/pu-learning

A collection of notebooks that implement algorithms introduced in "Learning from positive and unlabeled data: a survey"

Primary LanguageJupyter NotebookMIT LicenseMIT

PU Learning Algorithms: Implementation Collection

This repository contains a collection of notebooks that implement algorithms introduced in the paper "Learning from positive and unlabeled data: a survey."

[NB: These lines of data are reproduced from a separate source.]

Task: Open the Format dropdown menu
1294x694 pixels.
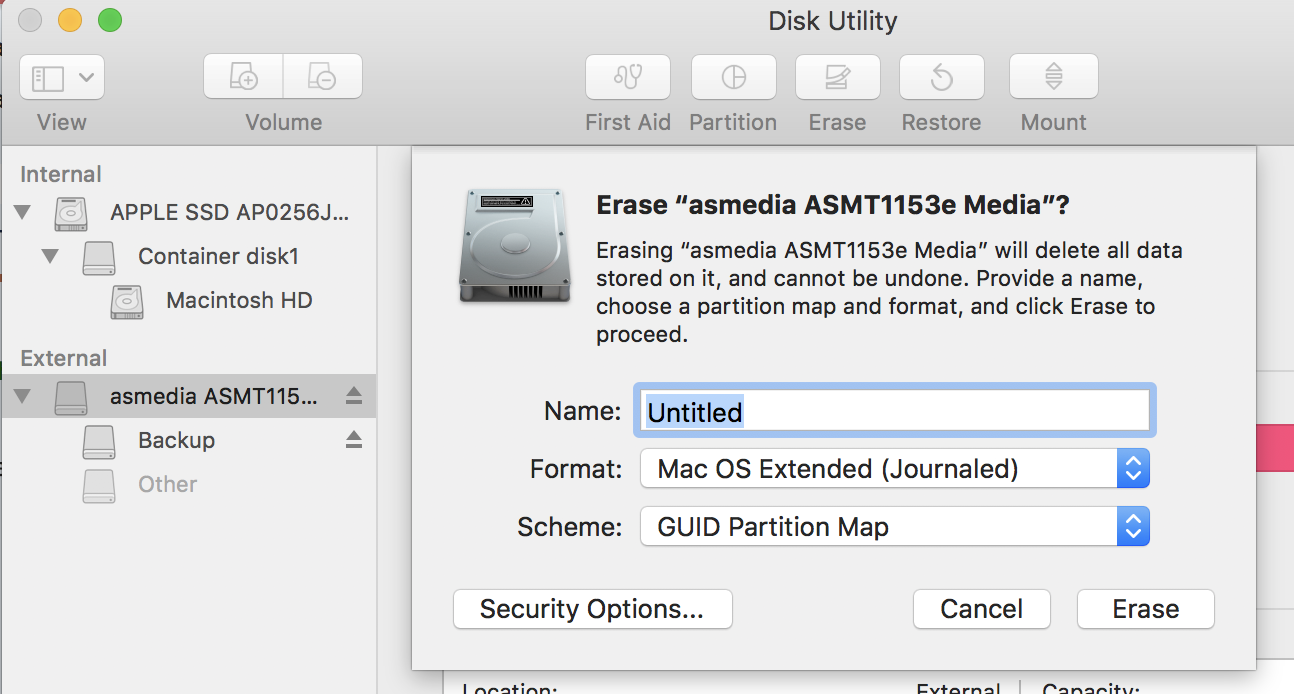Action: pos(1133,468)
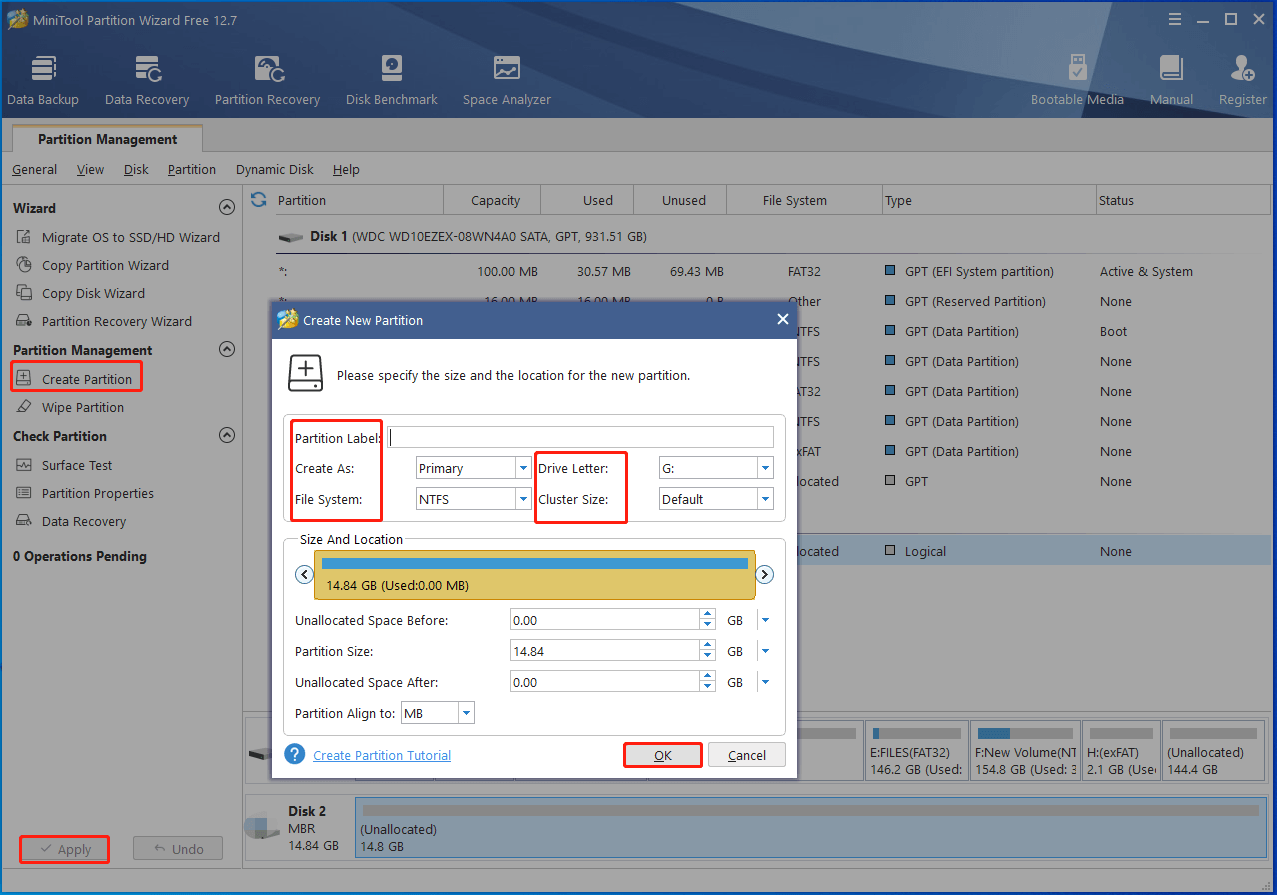Open the Dynamic Disk menu
Screen dimensions: 1277x895
click(274, 169)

Disclaimer: This is not the official implementation. Although we carefully implemented the algorithms, we do not guarantee that the implementation is correct. If you find any bugs, please let us know by creating an issue.

Requirements

Getting Started

Online

You can quickly launch the Jupyter notebook server online using Binder.

Local

  1. Install the required dependencies by executing the following command:
$ pip install -r requirements.txt
  1. Launch the Jupyter notebook server:
$ jupyter lab

Notebooks

PU dataset (Section 3.1)

  • data.ipynb: This notebook generates PU datasets that satisfy the SCAR, SAR, and PG assumptions. The created datasets are saved in the data directory for further usage in subsequent notebooks.
  • traditional_classifier.ipynb: This notebook trains a traditional classifier using a fully-labeled dataset. It provides a performance benchmark representing the upper bound achievable by a classifier.
  • non_traditional_classifier.ipynb: This notebook trains a non-traditional classifier using a PU dataset.

Two-step Technique (Section 5.1)

  • two_step_spy_nb.ipynb: This notebook trains a classifir with a two-step technique. In the first step, reliable negative examples are identified by spy. In the second step, a naive bayes classifier is trained.
  • two_step_1dnf_itersvm.ipynb: This notebook demonstrates a two-step technique where reliable negative examples are selected using 1-DNF, followed by training an iterative SVM.

Biased Learning (Section 5.2)

  • biased_svm.ipynb: This notebook trains a biased SVM that penalizes misclassified positive (labeled) and negative (unlabeled) examples differently. The weight is determined according to F1'.

Incorporation of the Class Prior (Section 5.3)

  • postprocessing.ipynb: This notebook predicts the probability of an example being positive by scaling the prediciton of a non-traditional classifier according to the label frequency.
  • duplication.ipynb: This notebook creates a new dataset from a PU dataset, allowing a classifier trained on it to be equivalent to the one trained from a fully labeled dataset. This method assumes that the PU data satisfies the SCAR assumption.
  • empirical_risk_minimization.ipynb: This notebook creates a new dataset from a PU dataset to enable training a classifier that is expected to be equivalent to the one trained from a fully labeled dataset. This method does not impose any assumptions on the PU data.

Authors

Reference

Learning from positive and unlabeled data: a survey (Jessa Bekker and Jesse Davis, 2020)